PIVとは

PIVは流れの可視化技術にデジタル画像処理技術を加え,流れ場の瞬時・多点の速度情報を抽出する方法で, 流れの速度分布を調べる方法として最もよく利用されている計測方法の一つです.

PIVの原理

PIVは,流れに十分追従する微小粒子(トレーサ粒子)を流れ場に混入し, その粒子の速度を測定することで流れ場の速度を得ます. 具体的には,トレーサ粒子にシート状レーザ光を微小時間間隔Δtで照射することで 時間的に連続する2枚の粒子画像を撮影し, その画像間の局所的な相互相関関数から粒子の移動距離を求め,速度を算出します.

• _資料データ_

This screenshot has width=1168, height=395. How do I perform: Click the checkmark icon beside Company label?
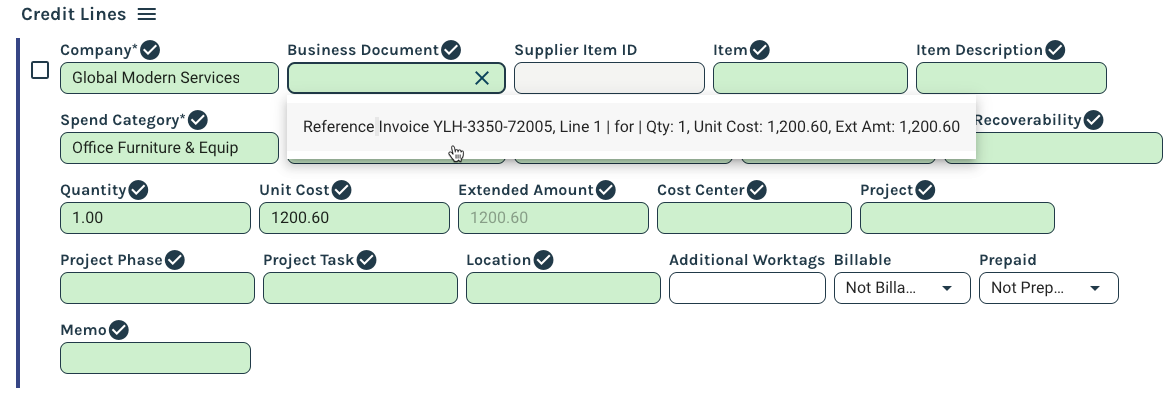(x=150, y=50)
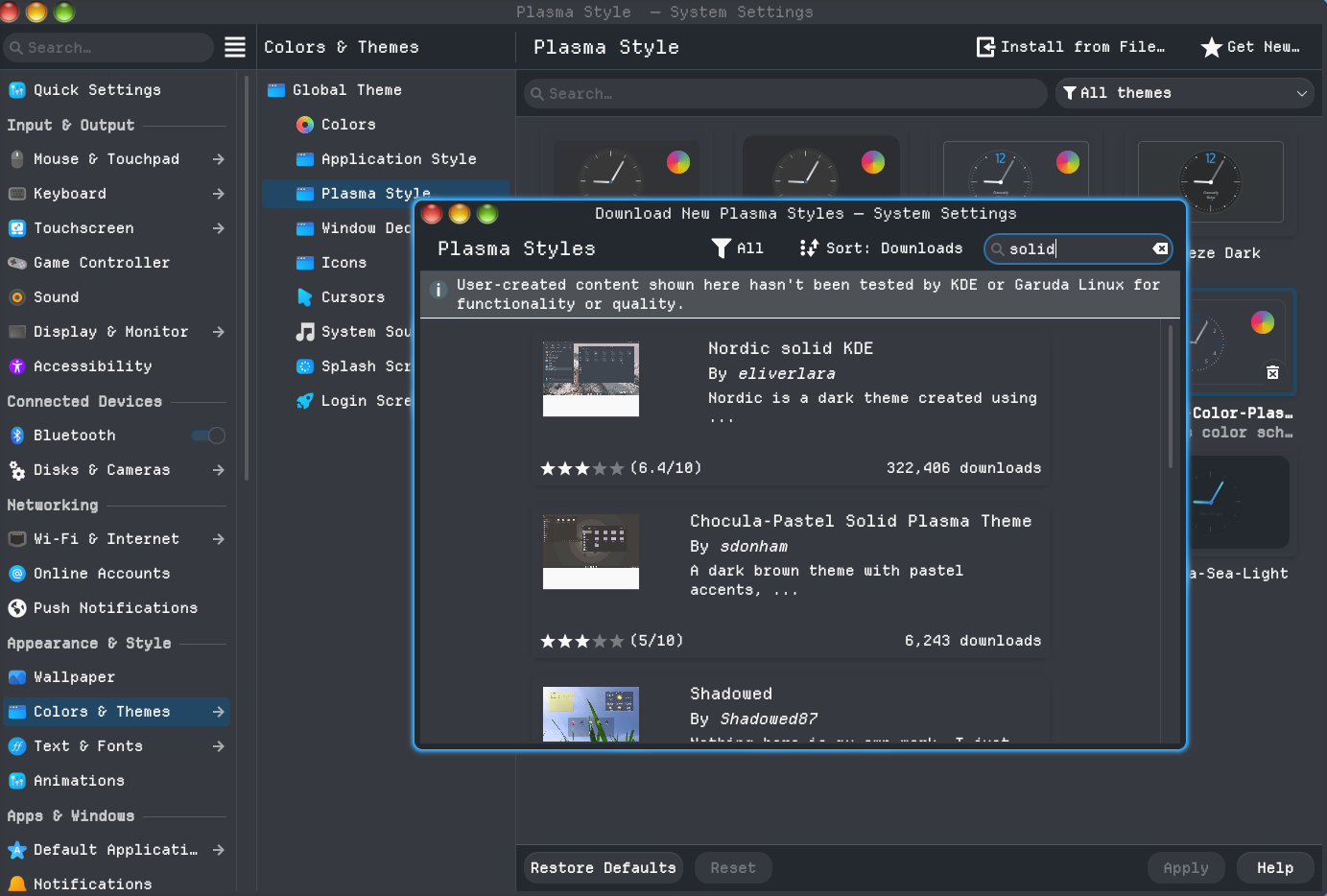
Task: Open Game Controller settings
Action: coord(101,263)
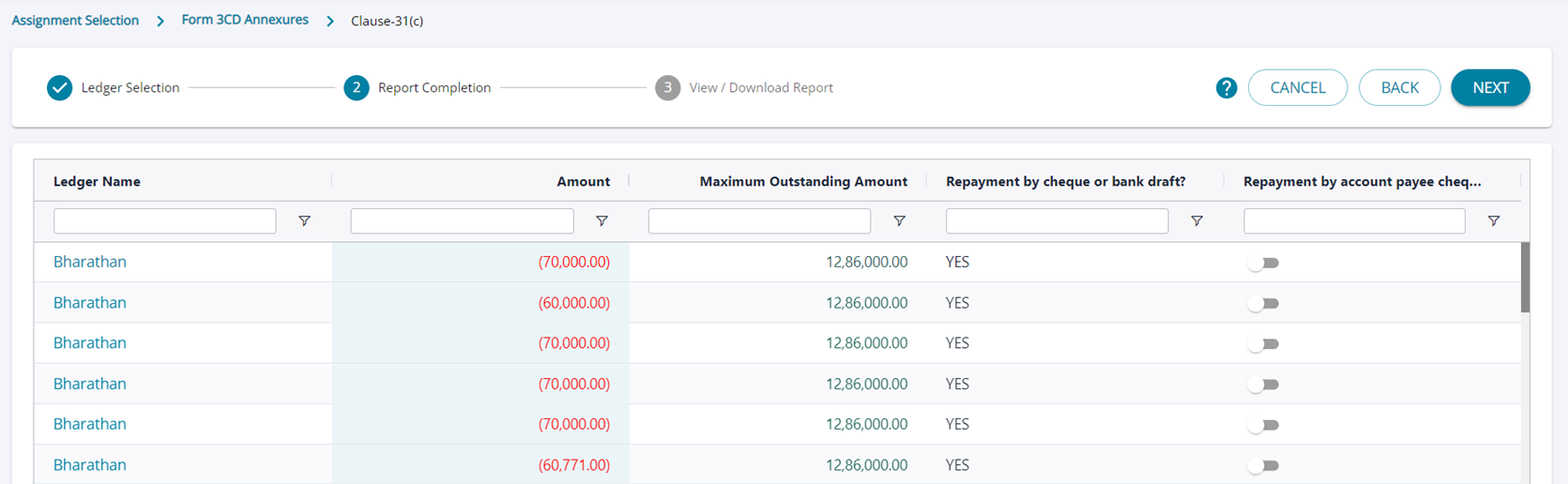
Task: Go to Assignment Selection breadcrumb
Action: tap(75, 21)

• _解答する設問_
a: PIVの解説文にある次の一文を英語に訳してください。「PIVは流れの可視化技術にデジタル画像処理技術を加え,流れ場の瞬時・多点の速度情報を抽出する方法で, 流れの速度分布を調べる方法として最もよく利用されている計測方法の一つです.」
b: PIVの解説文に基づいて答えてください。
(i) PIVは、流れの可視化技術に何を加えた方法ですか？
(ii) シート状レーザ光は、トレーサ粒子にどのような間隔で照射されますか？
(iii) 粒子の移動距離は、何から求められますか？
c: PIVの解説文を、最後の文の後から再開して書き継いでください。

• _演習の結果_
a: PIV is a method that adds digital image processing techniques to flow visualization techniques to extract instantaneous, multi-point velocity information from a flow field, and it is one of the most widely used measurement methods for investigating the velocity distribution of a flow.

b:
(i) デジタル画像処理技術
(ii) 微小時間間隔Δt
(iii) 画像間の局所的な相互相関関数

c:
PIVを用いた瘤内血流解析とその問題点

これまで脳動脈瘤の 発症,進展,そして破裂には血圧や血流によるせん断応力が 深く関与していると言われており,PIVを用いた瘤内の速度分布の解析などが 数多く行われてきました.PIVによる脳動脈瘤内の血流測定は, in-vitro血流循環モデルを用いて,血流の粘性や密度を模した流体を流すことで行われていますが, 近年 行われている血流測定の多くは2次元断面解析です.しかし,脳動脈瘤の形状は非常に複雑であるため, 瘤内速度分布の3次元解析を行う必要性があります.

また,コイルやステントを用いて行う脳動脈瘤治療の目的は,どちらも瘤内に流れ込む血流を遮断し, 瘤内の血流速度を小さくすることです.そのため,治療前後において血流の変化を知ることは非常に重要ですが, 血流の変化の度合いを示す指標は未だに確立されていません.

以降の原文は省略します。